Комиссар сделал знак аквилы, когда Тэйд приблизился, на что капитан ответил тем же. Тэйд скрывал свое раздражение. Он надеялся проверить Рекса, но это должно было подождать… опять.
Вот что видели люди, когда они смотрели на комиссара Аджатая Тионенджи: высокий человек, его темная кожа выдавала его происхождение с одного из бесчисленных джунглевых миров Империума. Он был широкоплеч, но его телосложение было тонким и стройным, и тщательно поддерживалось в форме постоянными суровыми упражнениями. Волосы его под стандартной комиссарской черной фуражкой с красным околышем также были темные, зачесанные назад с его недоброжелательного лица, и пахли дорогой помадой. Его кожаное пальто длиной до лодыжек было расстегнуто, под ним была черная форма и пояс с плазменным пистолетом в кобуре и цепным мечом в ножнах — меч был необычно тонким и изогнутым.
Тэйд увидел все это еще даже до того, как сделал знак аквилы, но ни одно из этих наблюдений не было первым, что он заметил. Первая мысль, которая пришла в голову Тэйду была инстинктивной и естественной реакцией, воспитанной в нем с рождения и укрепленной десятилетиями обучения.
«Он не кадианец»
Тэйд усмехнулся, подумав, что лорд-генерал намеревался оскорбить его, назначив комиссаром в 88-й полк не кадианца. Отдав имперский салют, он опустил руки.

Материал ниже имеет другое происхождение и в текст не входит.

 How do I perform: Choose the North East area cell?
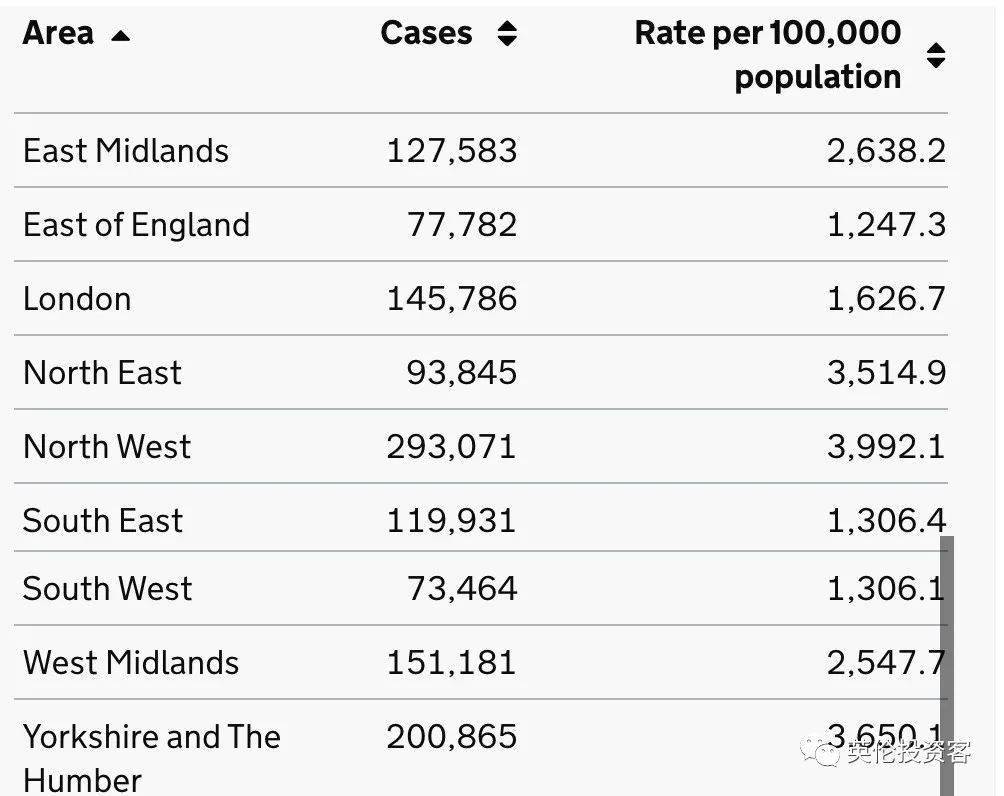(x=102, y=373)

— Почему вы улыбаетесь, капитан-защитник?
Тэйд не любил лгать.
— Потому что ваши глаза не фиолетовые.
— А должны быть? — голос Тионенджи был мягким и сдержанным, но Тэйд почувствовал в нем грань той силы, которая, несомненно, проявлялась в полную мощь, когда комиссар отдавал приказы в бою. Это был сладкозвучный голос, в его мягком тоне лишь проскальзывал оттенок обвинения.
— Это традиция моего родного мира, — сказал Тэйд, не сомневаясь, что комиссар уже знает это. — В кадианских ударных полках считается вопросом чести, чтобы комиссары, назначенные в них, были кадианцами по рождению.
— Ваш мир — это мир войны, а на таких планетах бывает много сирот, — Тионенджи говорил об обычае Комиссариата выбирать рекрутов из детей, чьи родители погибли в бою. Он по-прежнему стоял прямо и неподвижно, словно на плацу. — Полагаю, Кадия поставляет много кандидатов для Схолы Прогениум, да?
Тэйд кивнул, пытаясь решить, как же ему оценивать этого человека.
— У вас рухийский акцент.
Наконец Тионенджи улыбнулся — зубастая усмешка мелькнула на его изящном лице и исчезла так быстро, что Тэйд не был уверен, видел ли он ее.
— Не совсем, капитан. Мой родной мир — Гарадеш, а у него общая культура с Рухом. Тем не менее, удачная догадка. Почему вы заметили, что акцент рухийский?
— То, как вы удлиняете гласные. Мы сражались вместе с Рухийским 9-м полком семь лет назад.
— Битва у Тиресия, — сразу же сказал Тионенджи.
— Вы провели свое расследование, — Тэйд совсем не был удивлен.
— Я комиссар, — просто ответил Тионенджи.
Тэйд, казалось, размышлял о чем-то секунду, потом протянул свою левую руку — живую руку — комиссару. Он надеялся, что гарадешиец поймет значимость этого жеста.
— Добро пожаловать в Кадианский 88-й.
Комиссар помедлил, так же, как и капитан, но принял неловкое рукопожатие.
— Буду рад служить Императору вместе с вами, капитан-защитник.
Тэйд выдавил улыбку. Тионенджи уловил выражение его лица.